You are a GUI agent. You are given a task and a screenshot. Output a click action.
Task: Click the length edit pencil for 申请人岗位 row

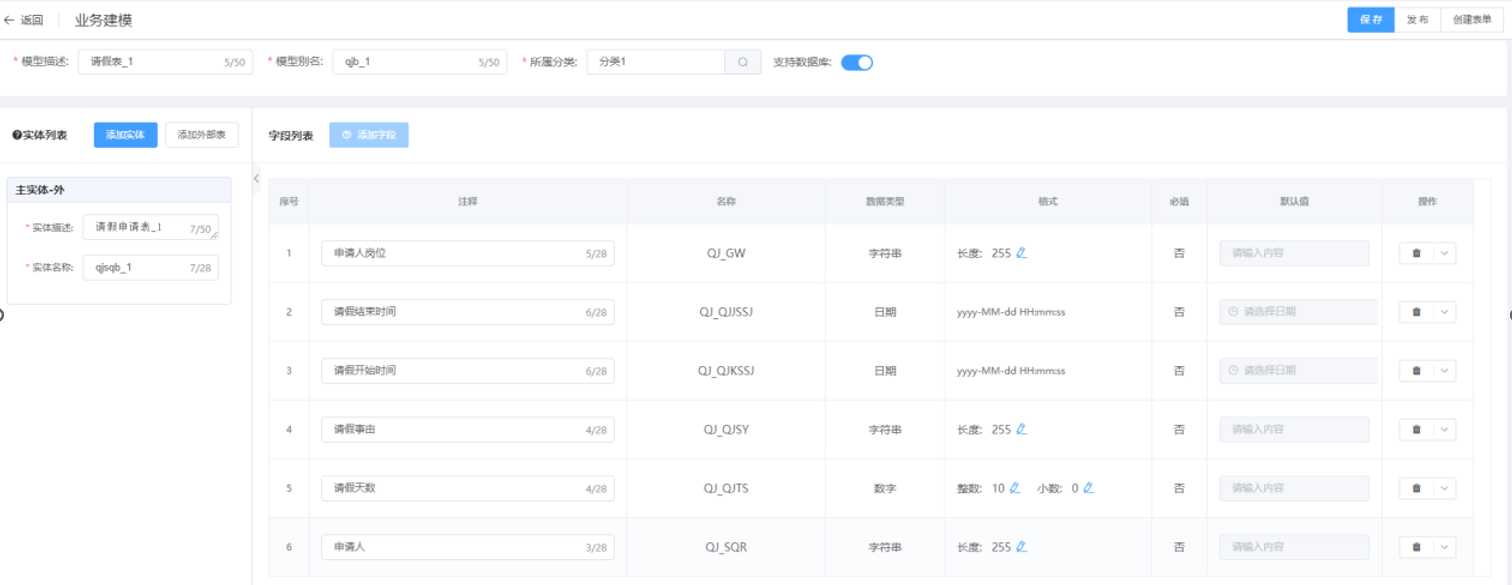tap(1021, 253)
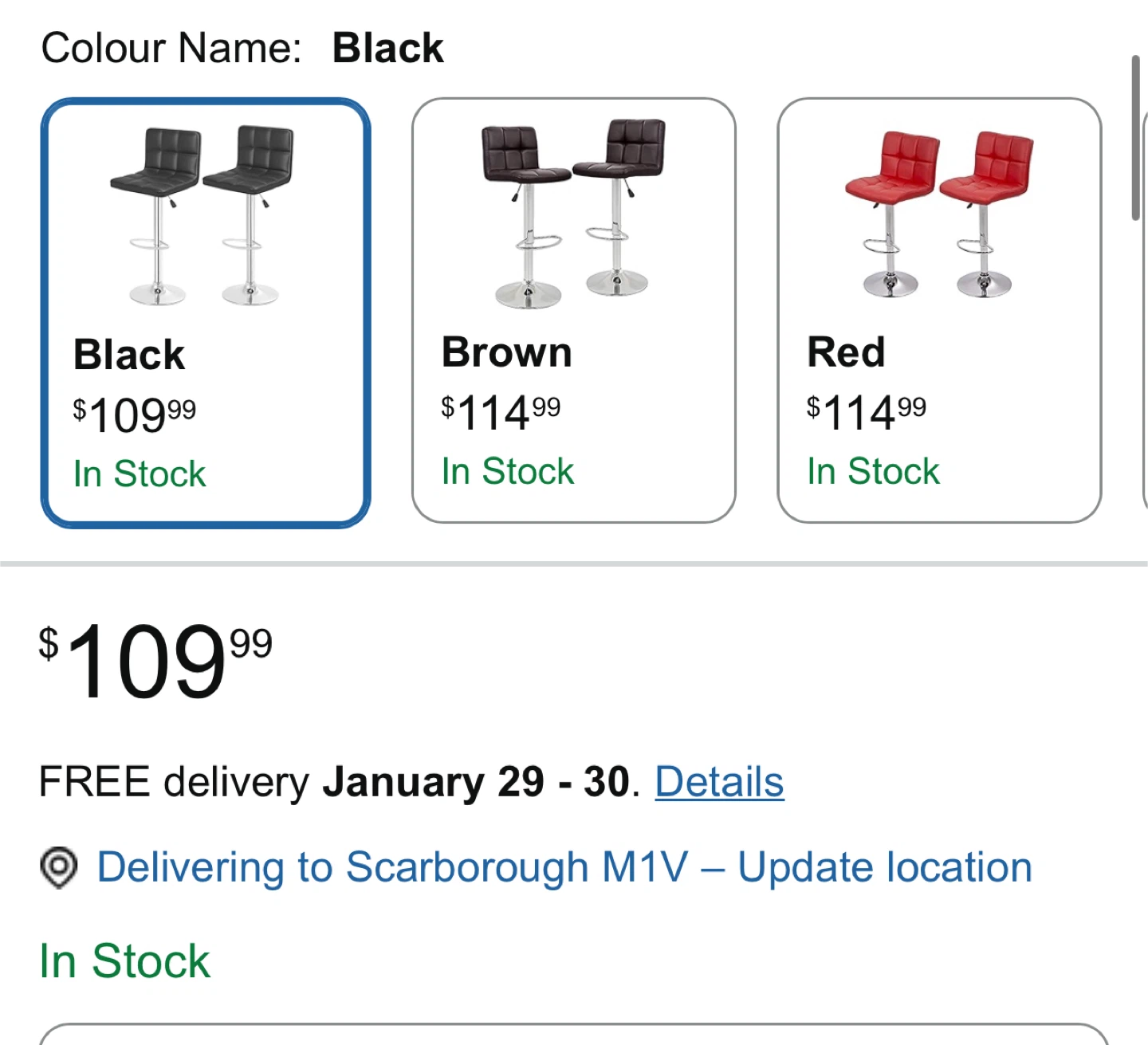
Task: Click the Black option's $109.99 price
Action: [134, 414]
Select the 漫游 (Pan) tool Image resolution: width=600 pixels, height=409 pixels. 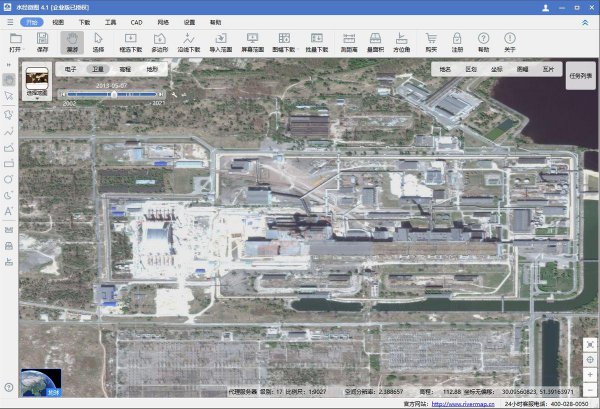[71, 41]
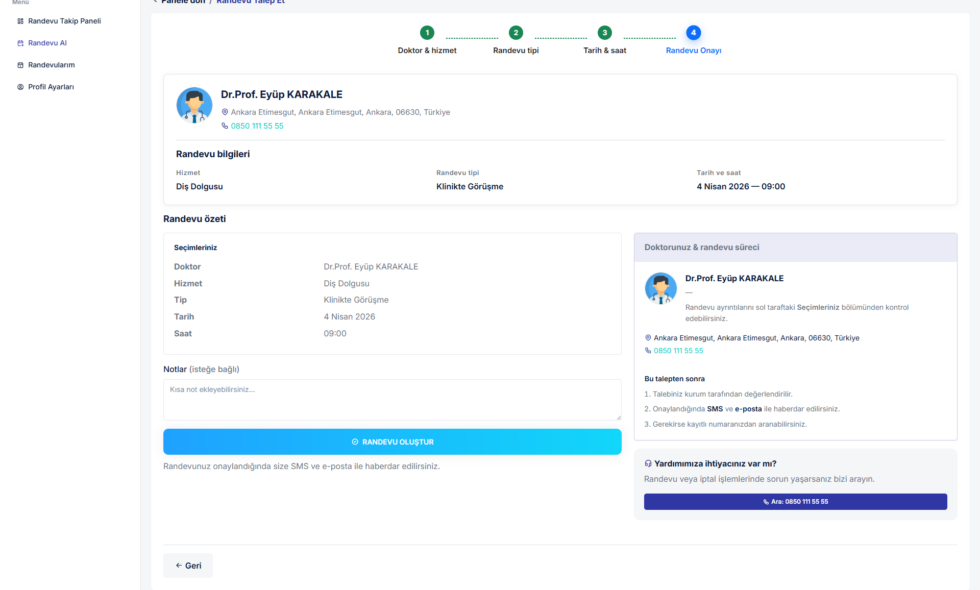The width and height of the screenshot is (980, 590).
Task: Focus the Notlar text area
Action: click(392, 399)
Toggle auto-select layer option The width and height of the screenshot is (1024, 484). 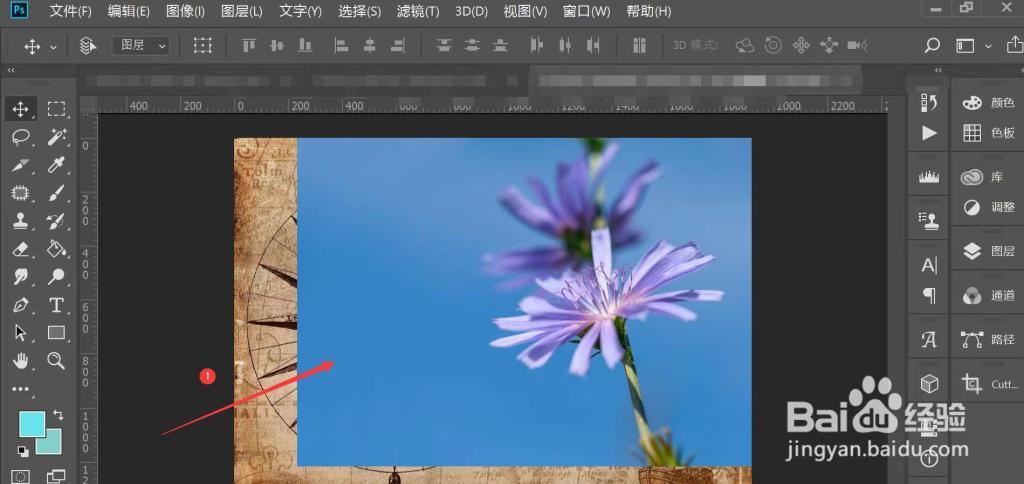88,46
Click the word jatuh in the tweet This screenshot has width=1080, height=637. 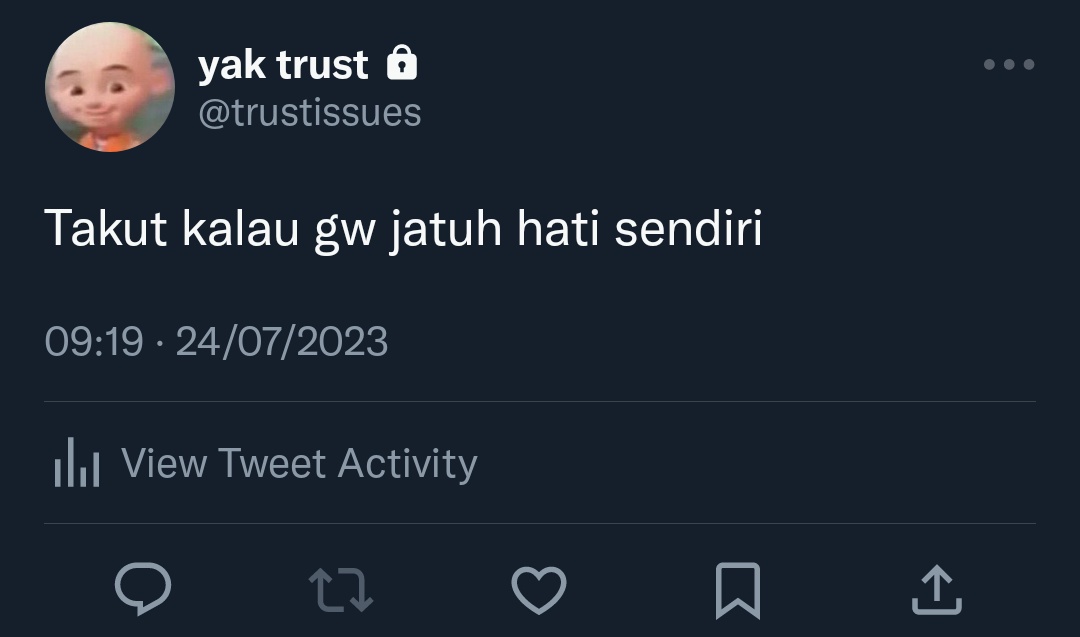[x=446, y=231]
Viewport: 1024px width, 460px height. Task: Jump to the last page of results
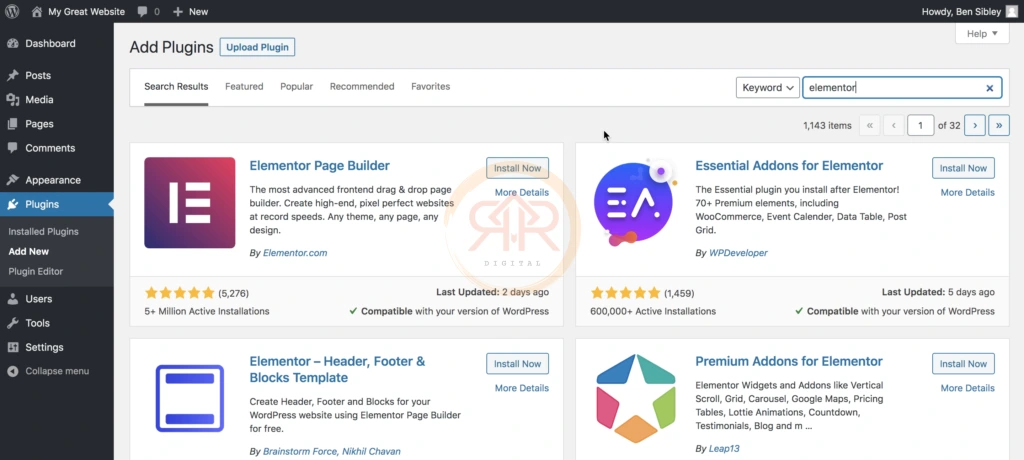point(999,125)
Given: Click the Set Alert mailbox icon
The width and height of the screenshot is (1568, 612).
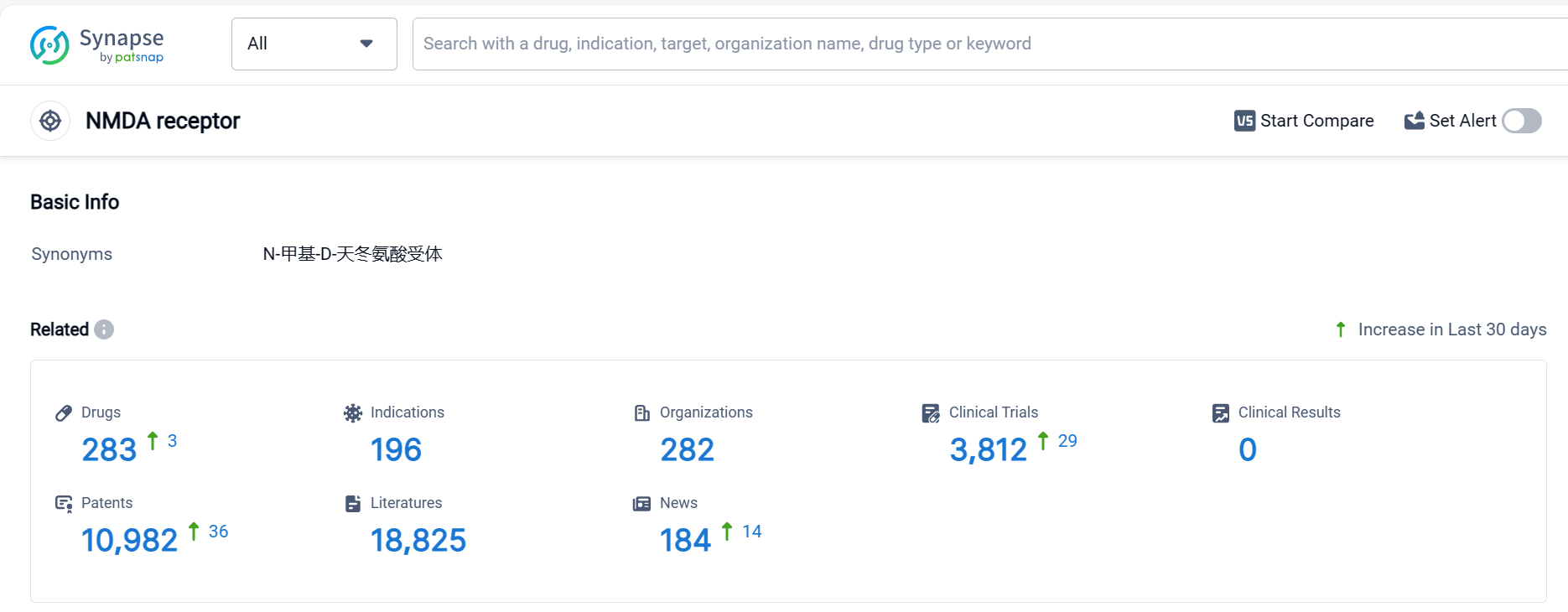Looking at the screenshot, I should 1414,121.
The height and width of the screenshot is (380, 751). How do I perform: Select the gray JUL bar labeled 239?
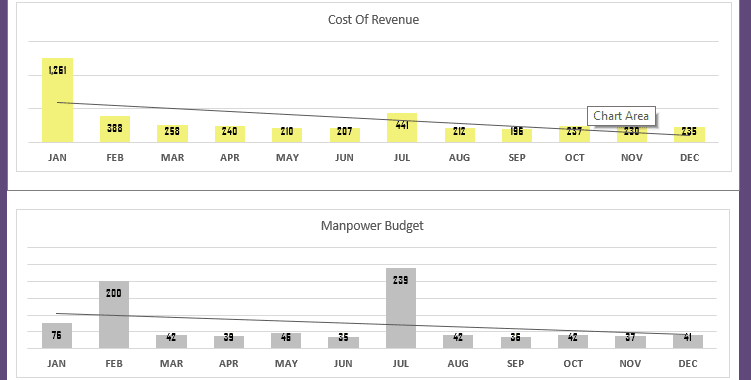pyautogui.click(x=400, y=308)
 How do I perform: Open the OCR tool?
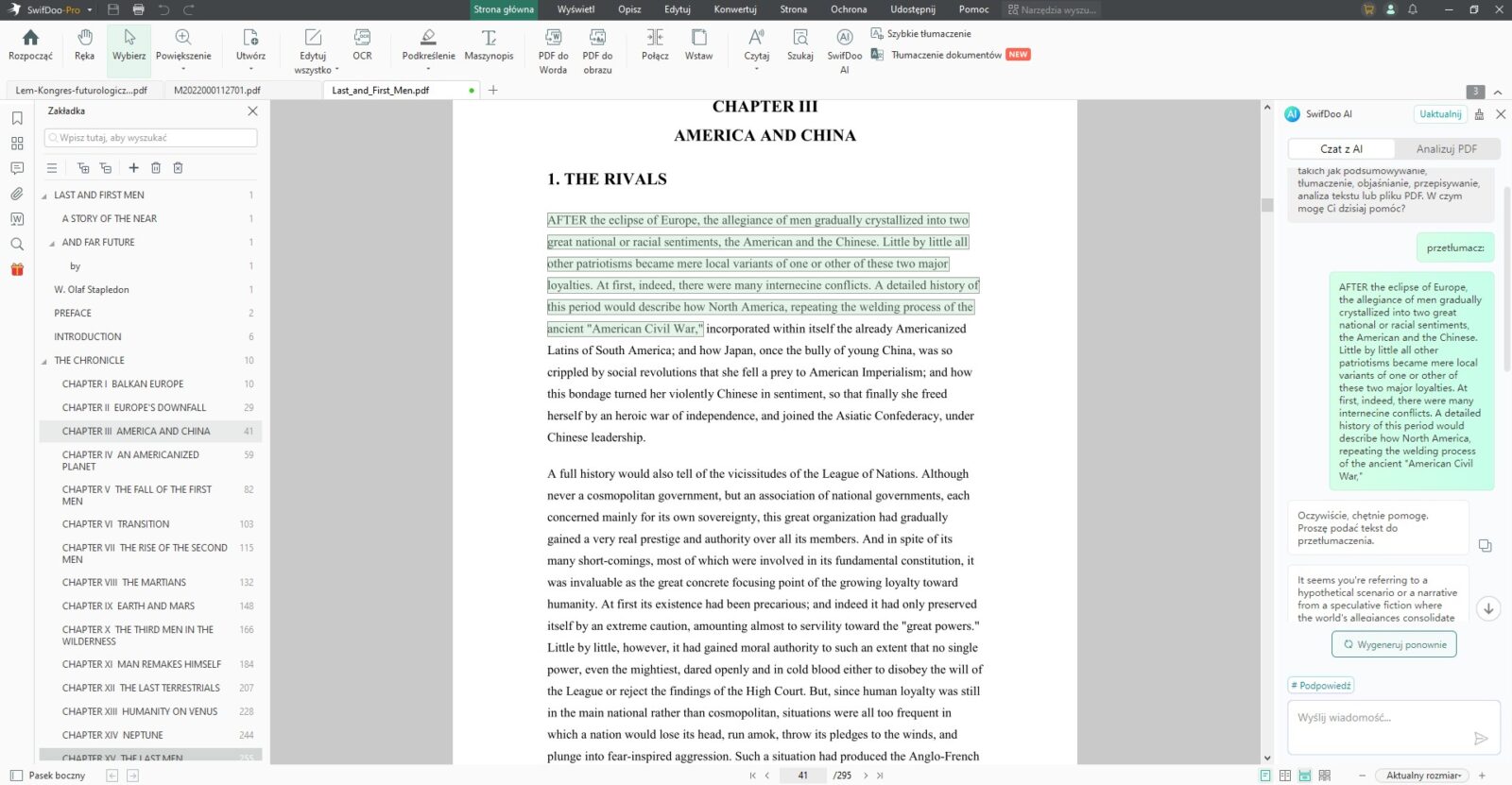pyautogui.click(x=362, y=45)
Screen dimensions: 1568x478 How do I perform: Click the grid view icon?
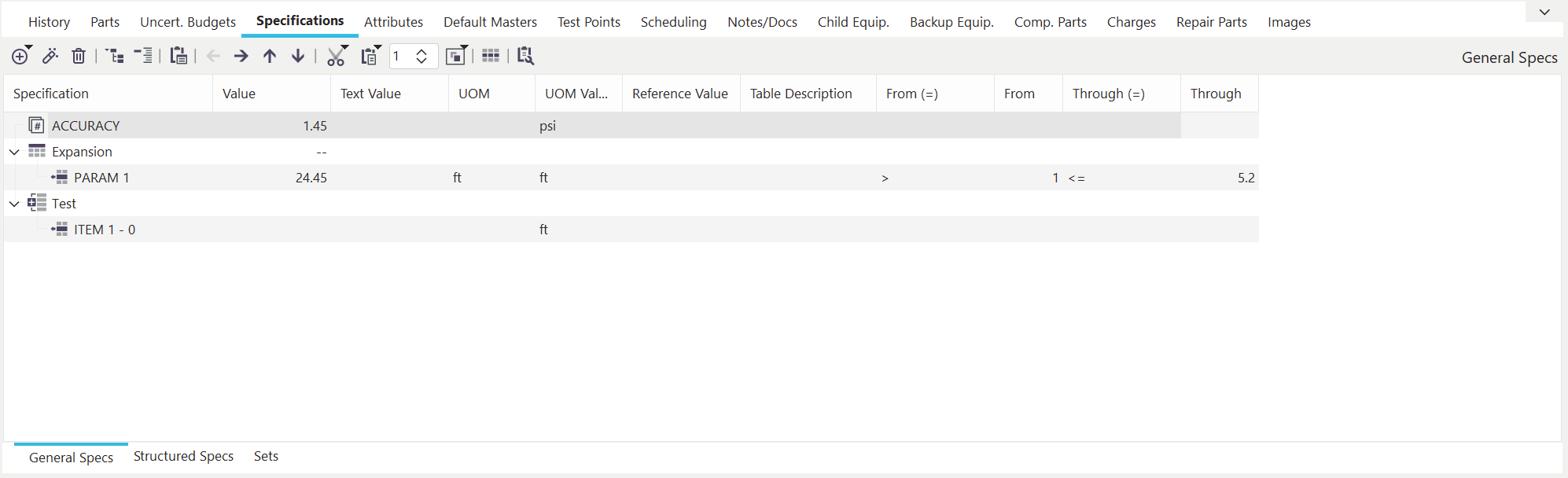(491, 56)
____
== Exercise description ==
Using the listing above, copy exactly the lines from the one that contains "The height and" through its last line, both included, but not the pictures.

== Solution to the exercise ==
The height and width of the screenshot is (380, 751). How do I perform: Select the gray JUL bar labeled 239?
pyautogui.click(x=400, y=308)
 How do I perform: Open the OCR tool?
pyautogui.click(x=362, y=45)
Screen dimensions: 1568x478 How do I perform: Click the grid view icon?
(491, 56)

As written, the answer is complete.